Dead Man's Snitch incident

Elevated check-in error rate and timeouts

Minor Resolved View vendor source →

Dead Man's Snitch experienced a minor incident on June 22, 2022 affecting Snitch Check-in Processing, lasting 51m. The incident has been resolved; the full update timeline is below.

Started
Jun 22, 2022, 01:34 PM UTC
Resolved
Jun 22, 2022, 02:25 PM UTC
Duration
51m
Detected by Pingoru
Jun 22, 2022, 01:34 PM UTC

Affected components

Snitch Check-in Processing

Update timeline

  1. investigating Jun 22, 2022, 01:34 PM UTC

    We're seeing an increase in timeouts for our check-in service. We've removed a pair of misbehaving nodes from our load balancer and we're investigating the root cause. Any check-in that received a 408 Request Timeout error was not processed.

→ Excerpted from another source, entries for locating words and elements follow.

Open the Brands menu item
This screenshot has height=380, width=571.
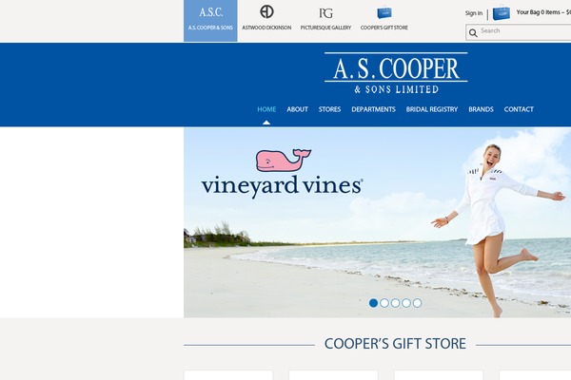click(481, 109)
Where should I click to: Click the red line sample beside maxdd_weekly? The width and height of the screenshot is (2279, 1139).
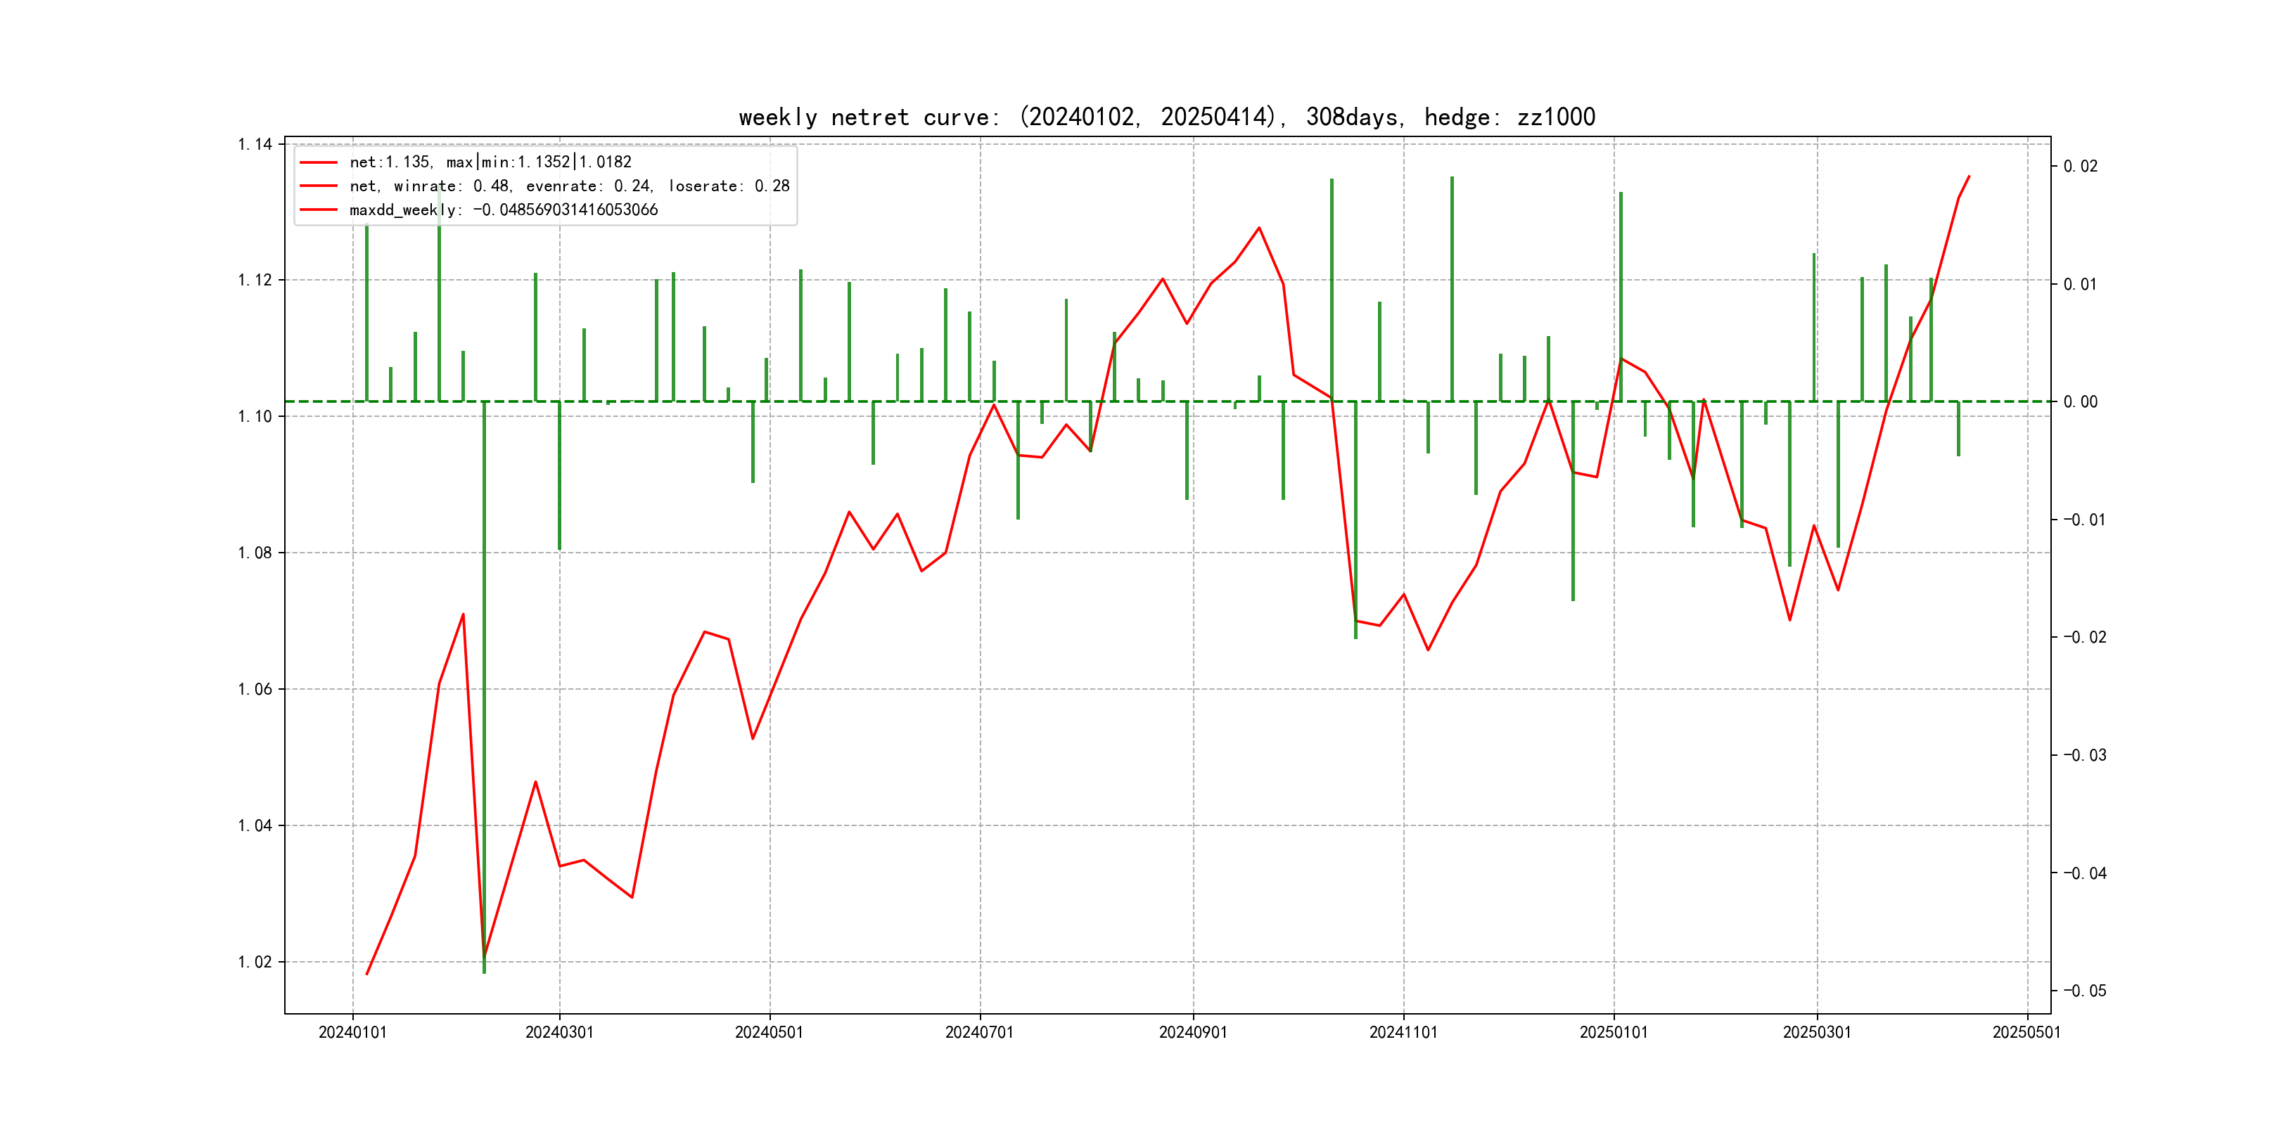click(x=318, y=210)
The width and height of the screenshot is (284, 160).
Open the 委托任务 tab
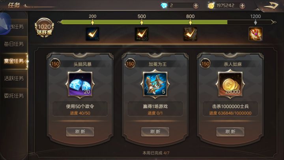click(x=14, y=96)
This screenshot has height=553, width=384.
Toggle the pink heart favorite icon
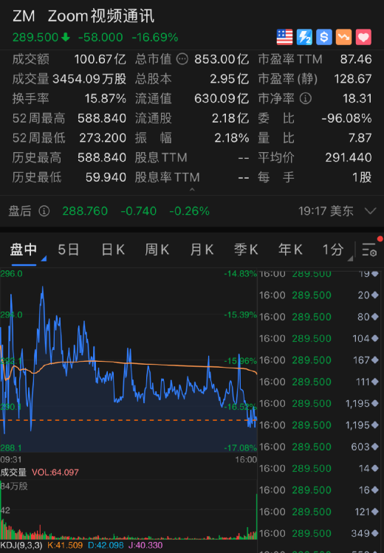[363, 37]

  2. monitoring Jun 22, 2022, 02:07 PM UTC

    We've replaced the affected nodes and error rates have gone back to normal levels

  3. resolved Jun 22, 2022, 02:25 PM UTC

    Error rates have returned to normal and systems are all green. We've identified the possible root cause as a bug in the version of the message bus client we were using that could cause a deadlock in some cases. We've updated to the latest version of the client and rolled out the update to production.